» **PROBLEM TO WORK ON**
When you reach the line containing "You are a computer-use agent. 868x286 pixels." in the records below, start copying exactly, and stop once you have copied the line containing "Click the light".

####

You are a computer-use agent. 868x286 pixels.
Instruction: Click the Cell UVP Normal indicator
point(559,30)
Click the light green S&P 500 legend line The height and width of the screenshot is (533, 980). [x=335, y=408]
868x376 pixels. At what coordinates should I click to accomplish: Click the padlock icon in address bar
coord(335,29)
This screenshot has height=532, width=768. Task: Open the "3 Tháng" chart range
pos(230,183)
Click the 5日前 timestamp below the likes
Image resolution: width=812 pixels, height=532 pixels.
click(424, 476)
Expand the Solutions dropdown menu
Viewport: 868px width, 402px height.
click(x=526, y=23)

####

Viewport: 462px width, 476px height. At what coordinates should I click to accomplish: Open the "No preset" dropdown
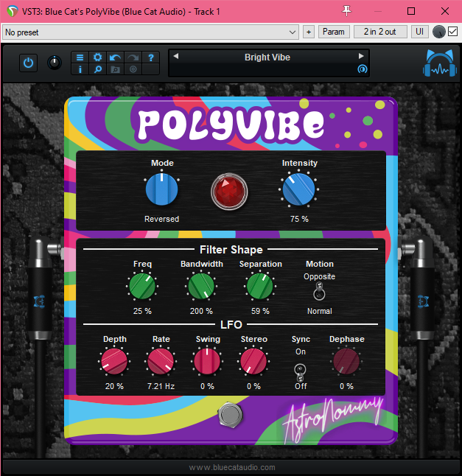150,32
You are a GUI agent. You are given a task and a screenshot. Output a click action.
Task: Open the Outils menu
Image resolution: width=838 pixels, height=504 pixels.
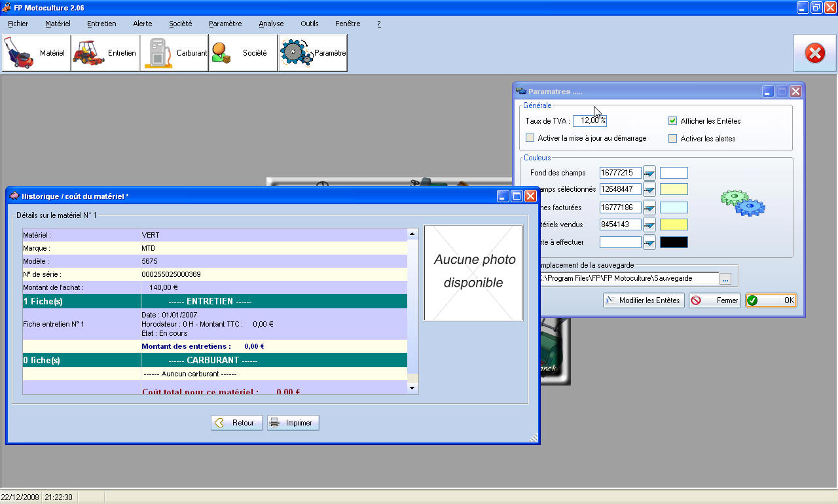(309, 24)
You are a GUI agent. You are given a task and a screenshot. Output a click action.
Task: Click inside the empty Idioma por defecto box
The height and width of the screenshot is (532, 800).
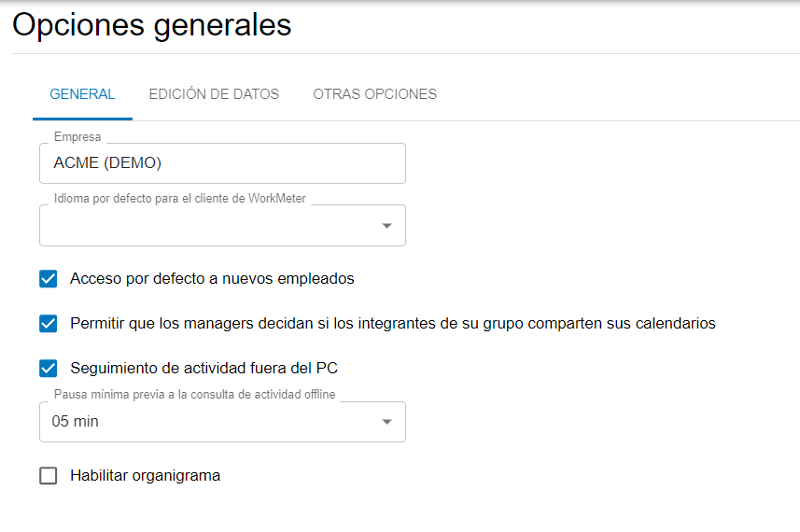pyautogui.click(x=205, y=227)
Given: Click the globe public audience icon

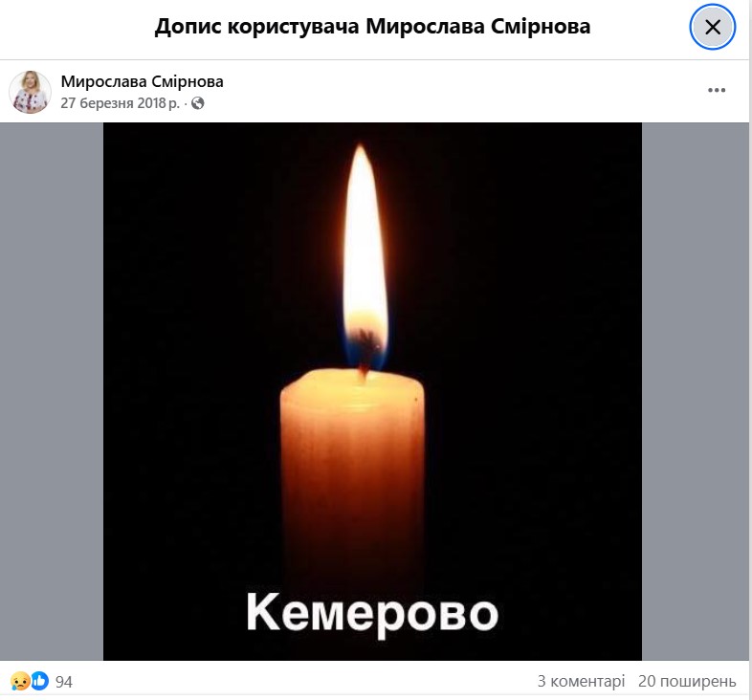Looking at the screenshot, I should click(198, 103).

####

» **WORKED SOLUTION**
You are a computer-use agent. 868x286 pixels.
Instruction: Click the Cell UVP Normal indicator
point(559,30)
Click the light green S&P 500 legend line The height and width of the screenshot is (533, 980). [x=335, y=408]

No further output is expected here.